Quick analysis of the kid he looks in shape for a 19 year old and was majoring in math so he’s the dream of any parent. Odd thing is he was found unresponsive at 4:23 pm on a Tuesday. That is going to be weird and details will come out as that time frame is more of an addict death. Versus I expected a weekend OD and he did some fentanyl laced coke/Molly during the weekend.

From people I’ve talked to opioids are amazing. I do not know if I’ve ever done them. They have to be if people do them. I’ve done molly/coke/mushrooms in the past. The big thing to me is I’m paranoid I’m doing something laced now and have largely cut out doing anything now.

The midtwit take is that dealers either sell both and cross contaminate or lace other drugs to get people addicted. Personally opinion and perhaps a difference without a difference is it’s probably lacing just so people say it’s the good shit.

Sorry for their loss.

Culture war issues

  1. Plays into the immigration debate of not controlling the border

  2. Blue states seem to be adopting a let it happen and treat but it doesn’t seem to be working

  3. War on drug topics. I don’t think the old war on drugs ever dealt with the death rate we have now but war on drugs doesn’t seem stupid when it’s a 3% population level lifetime death rate which is far higher than COVID and killing people with high life expectancy

  4. Other policy considerations. Some would say things like legalize drugs to kill fentanyl and people get “safe” drugs. Some conservative arguments that something’s should just be illegal. Opioids probably are fantastic but the death rate for someone who tries opioids seems extremely high.

My numeracy tells me this is a big problem and I believe an order of magnitude bigger problem than COVID. I don’t think it’s quite as hard coded in culture wars.

I tried estimating this another way -- 32.1 crude death rate from drug overdoses in the 12 months ending 1Q2023 (last data available) divided by 944.1 crude death rate from all causes in the same period. The result is 3.4%, so your estimate checks out. Assuming nothing changes, of course.
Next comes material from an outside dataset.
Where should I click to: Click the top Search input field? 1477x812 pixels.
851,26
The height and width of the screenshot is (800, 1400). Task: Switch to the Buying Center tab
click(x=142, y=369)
Among other things, as with COVID, one change will be killing off those likely to be addicted. As the easily addicted die faster than they are born, we'll start to run out.

I would be not so sure. I listened to some podcast where they had good data which supported a dysgenic effect thesis which boiled down to the fact, that getting pregnant is in modern times just another one of larger cluster of female risky behaviors ranging from having many sexual partners, having unprotected sex, being more prone to substance abuse etc. Remember, all it takes for evolution is for people to reproduce. It is "perfectly okay" from evolutionary perspective to have mother of three overdosing in her early twenties only for her offspring taken care for by welfare state to likely face similar fate.

The vast majority of overdose deaths are between 25-54, and the highest rates are between 35-54. In the same way that Covid didn't necessarily improve the overall health of the population, but it killed off so many immune-compromised or aged people that if we got a new similar disease it would have a lower death rate because the dead wood has cleared out. Eventually we're going to be killing off addicts faster than we are producing new ones, even if the overall rate of addicts doesn't change.

Eventually we're going to be killing off addicts faster than we are producing new ones, even if the overall rate of addicts doesn't change.

Why? If addicts reproduce faster than the rest of the population before they die due to OD, and if addiction is heritable, then we will in fact not be killing the addicts off faster than we are producing new ones. That is my argument: susceptibility to addiction is related to overall susceptibility to impulsive behavior including things like having unprotected sex, forgetting to take pills and other risky behavior related to fertility.